# SHORT EXERCISE
In the data, from the line with "Click the 确定 button to confirm" up to and including the line with "Image resolution: width=1024", swap "icon" for "symbol" and give those lines back with nothing else changed, leaving the pictures out.

# EXERCISE INPUTS
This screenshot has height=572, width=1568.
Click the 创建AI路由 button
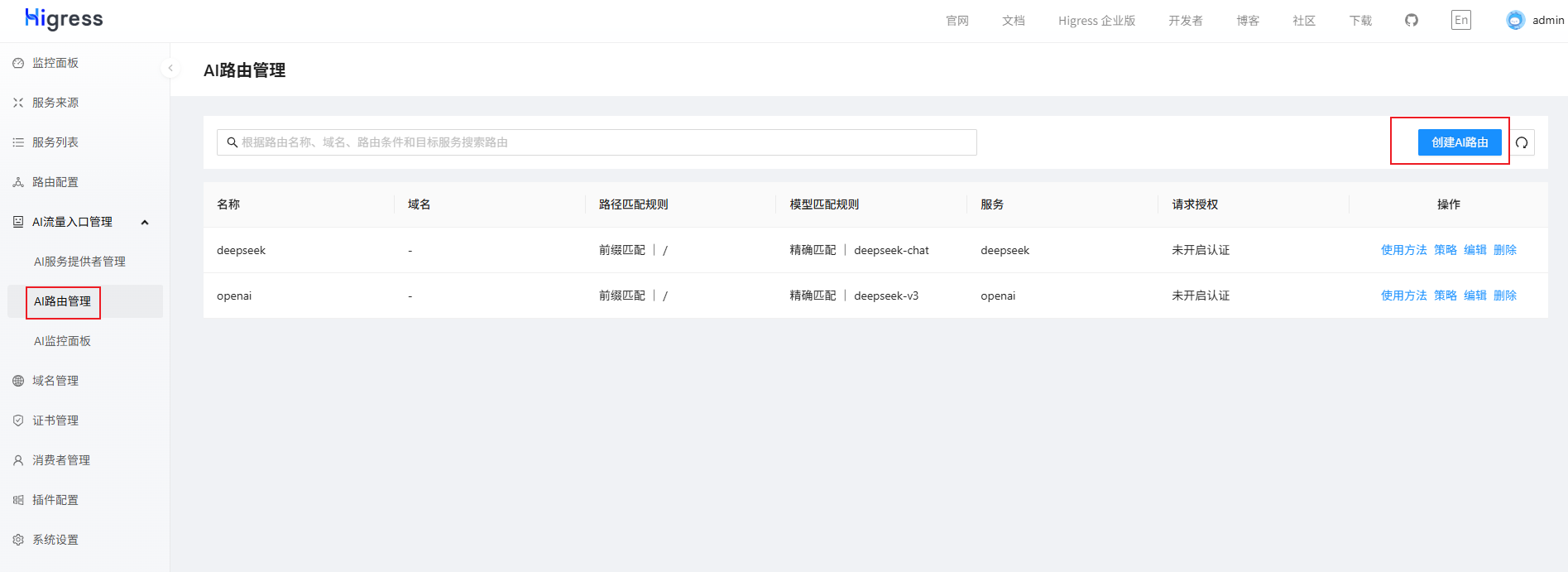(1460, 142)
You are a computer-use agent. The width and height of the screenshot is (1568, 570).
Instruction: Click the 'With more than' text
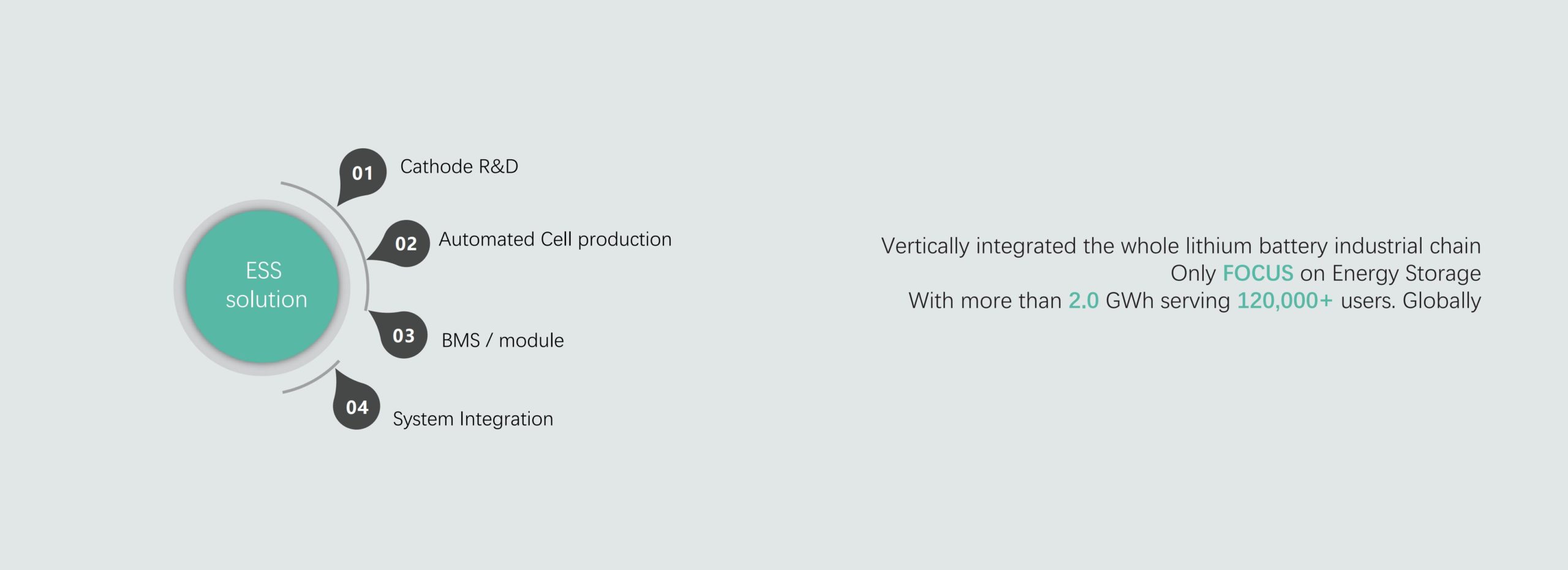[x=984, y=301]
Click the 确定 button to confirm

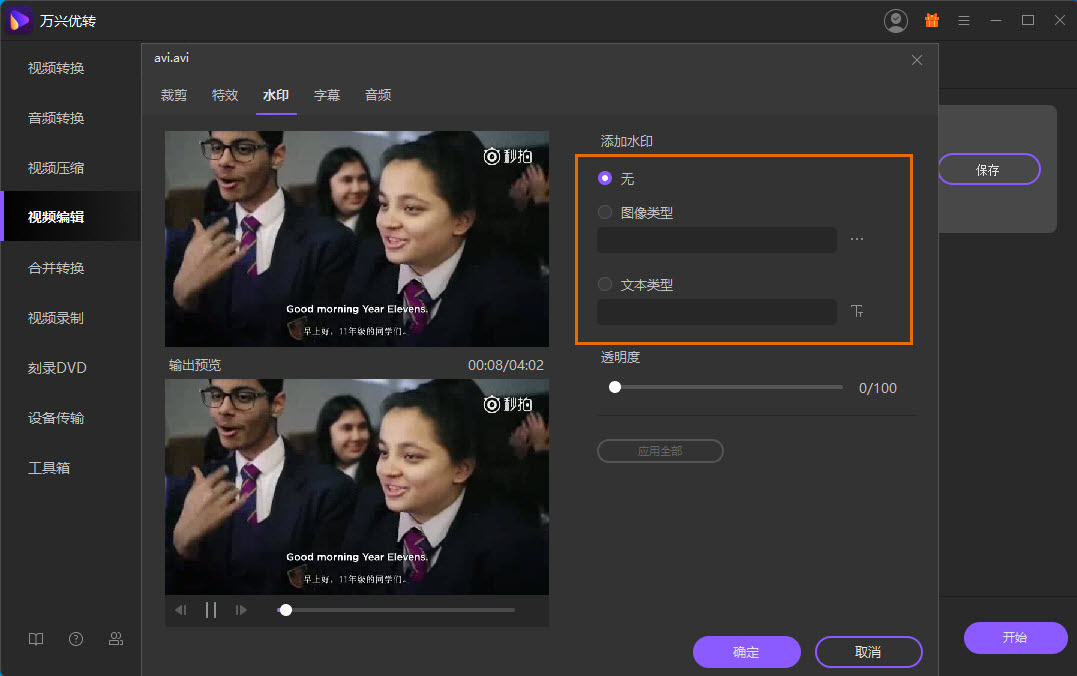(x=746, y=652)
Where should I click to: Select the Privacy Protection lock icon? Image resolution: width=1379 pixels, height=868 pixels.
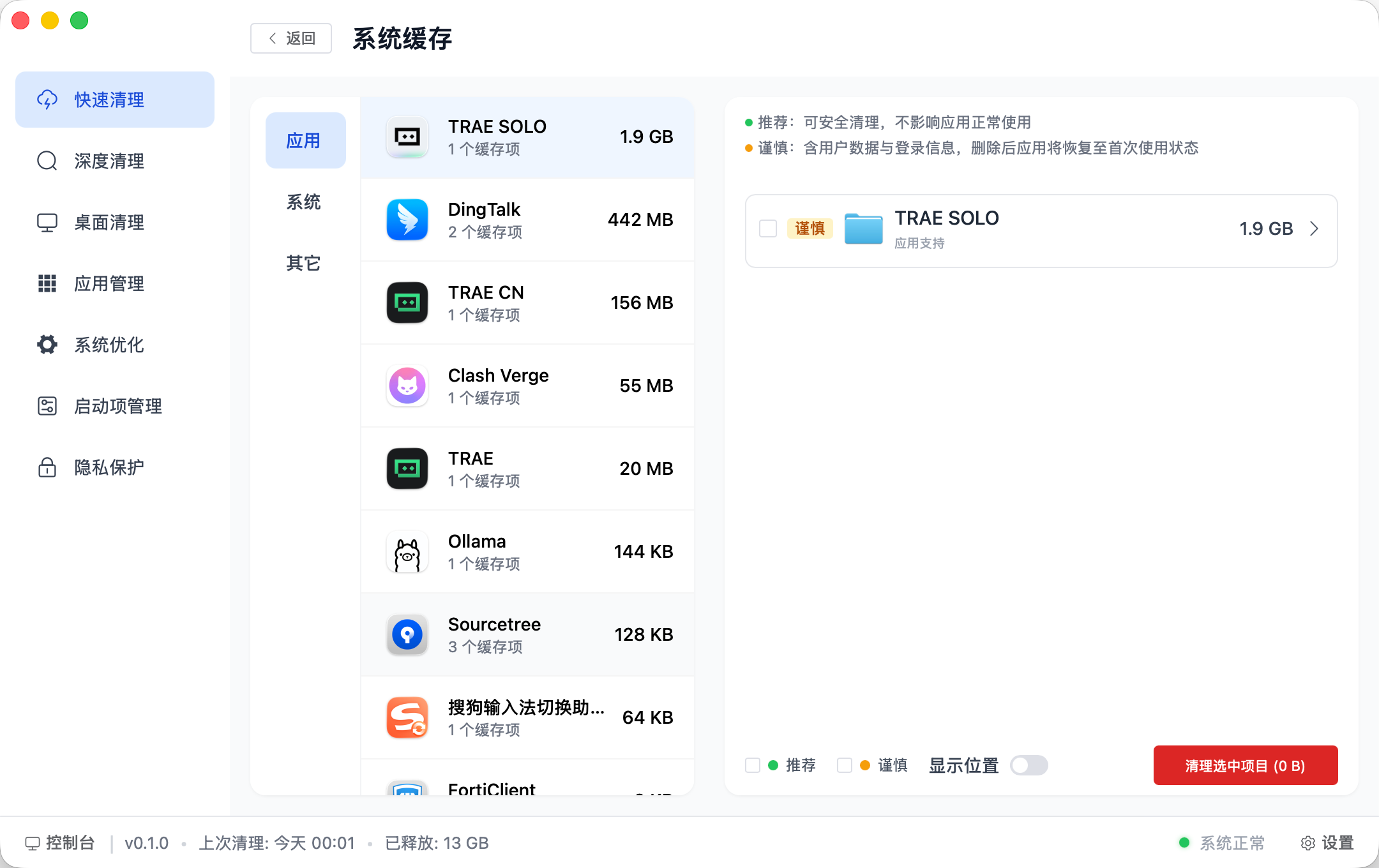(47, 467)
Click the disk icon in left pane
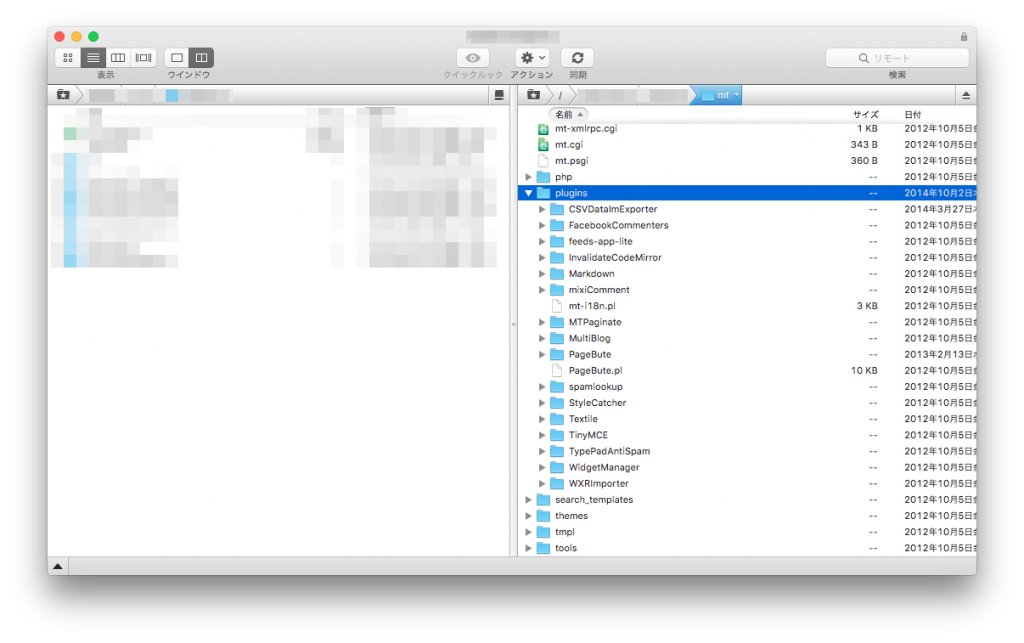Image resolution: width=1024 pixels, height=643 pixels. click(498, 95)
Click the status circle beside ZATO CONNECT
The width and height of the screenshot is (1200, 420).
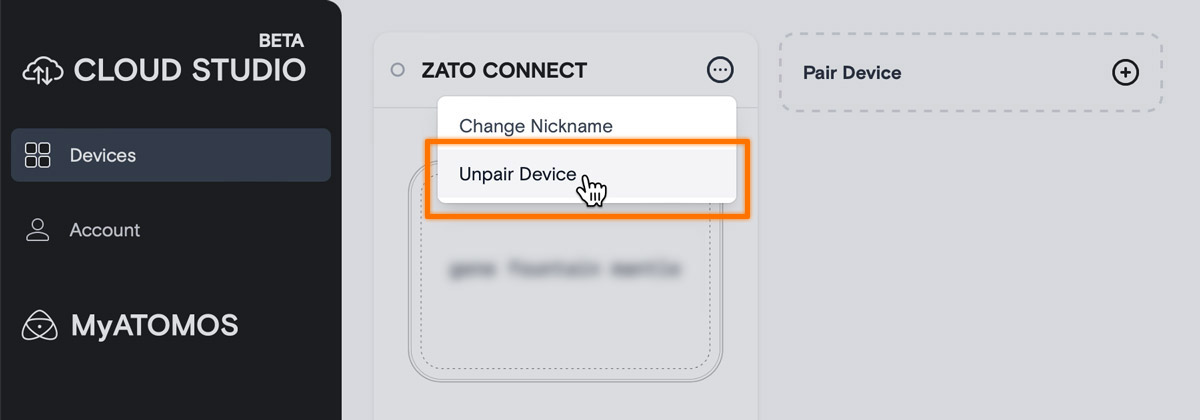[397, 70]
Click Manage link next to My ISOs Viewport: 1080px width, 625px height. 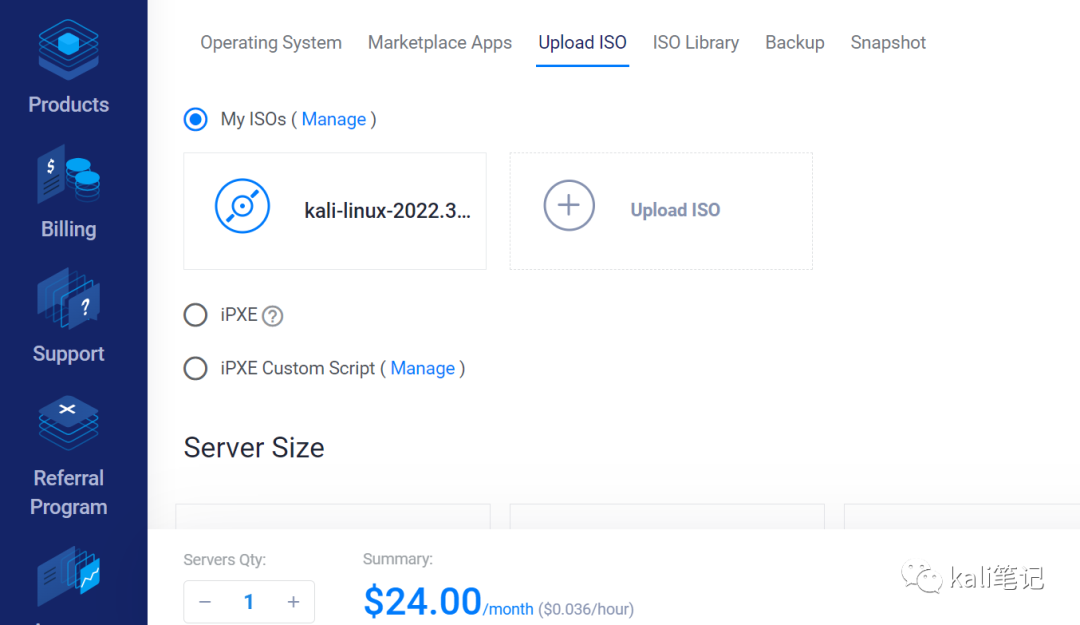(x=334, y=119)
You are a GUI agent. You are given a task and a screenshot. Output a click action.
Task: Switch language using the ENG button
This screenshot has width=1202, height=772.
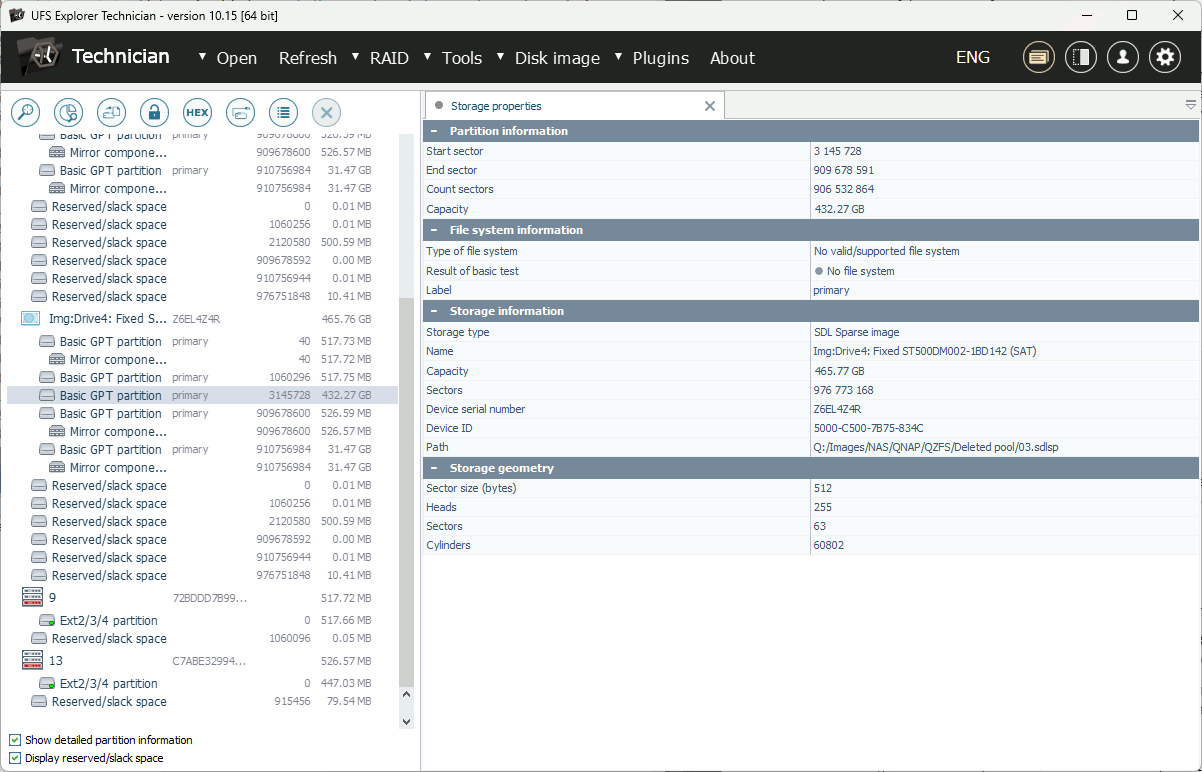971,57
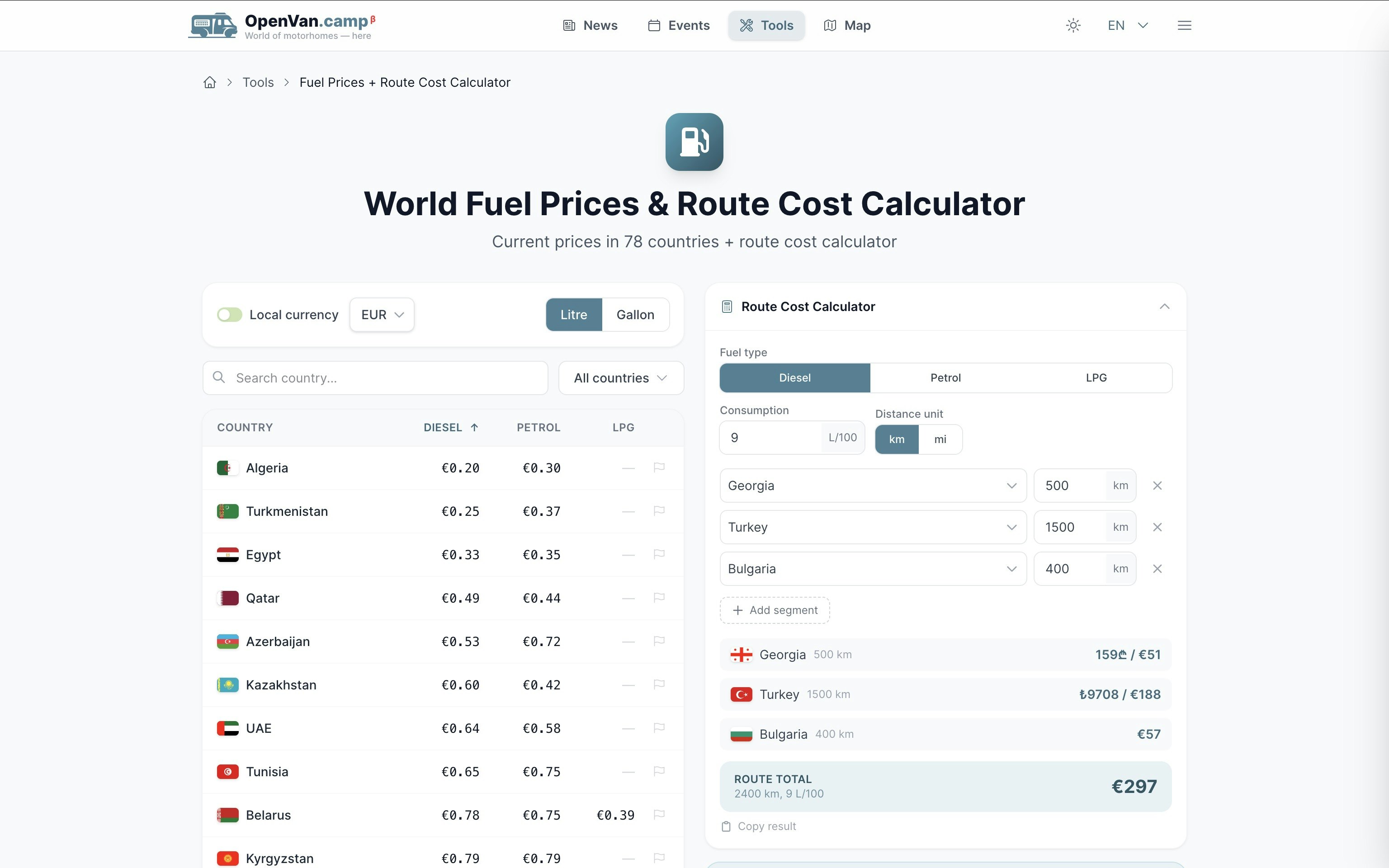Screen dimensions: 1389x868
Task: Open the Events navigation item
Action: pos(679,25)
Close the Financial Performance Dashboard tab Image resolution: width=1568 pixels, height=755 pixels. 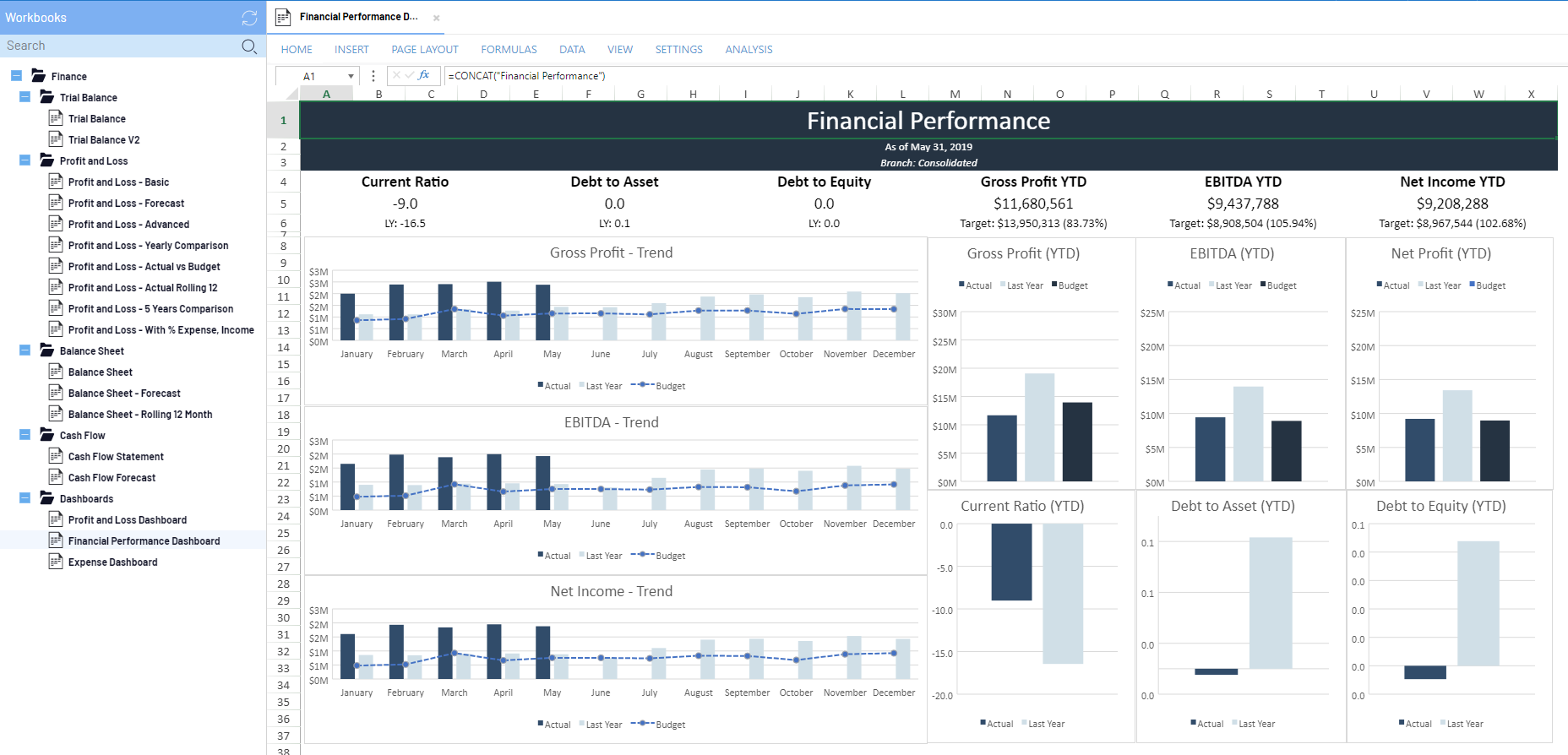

# IN RESPONSE
Click the 确定 button to confirm

(x=746, y=652)
Where should I click to: Select the Privacy Protection lock symbol? Image resolution: width=1379 pixels, height=868 pixels.
(47, 467)
Click the disk symbol in left pane
Image resolution: width=1024 pixels, height=643 pixels. click(498, 95)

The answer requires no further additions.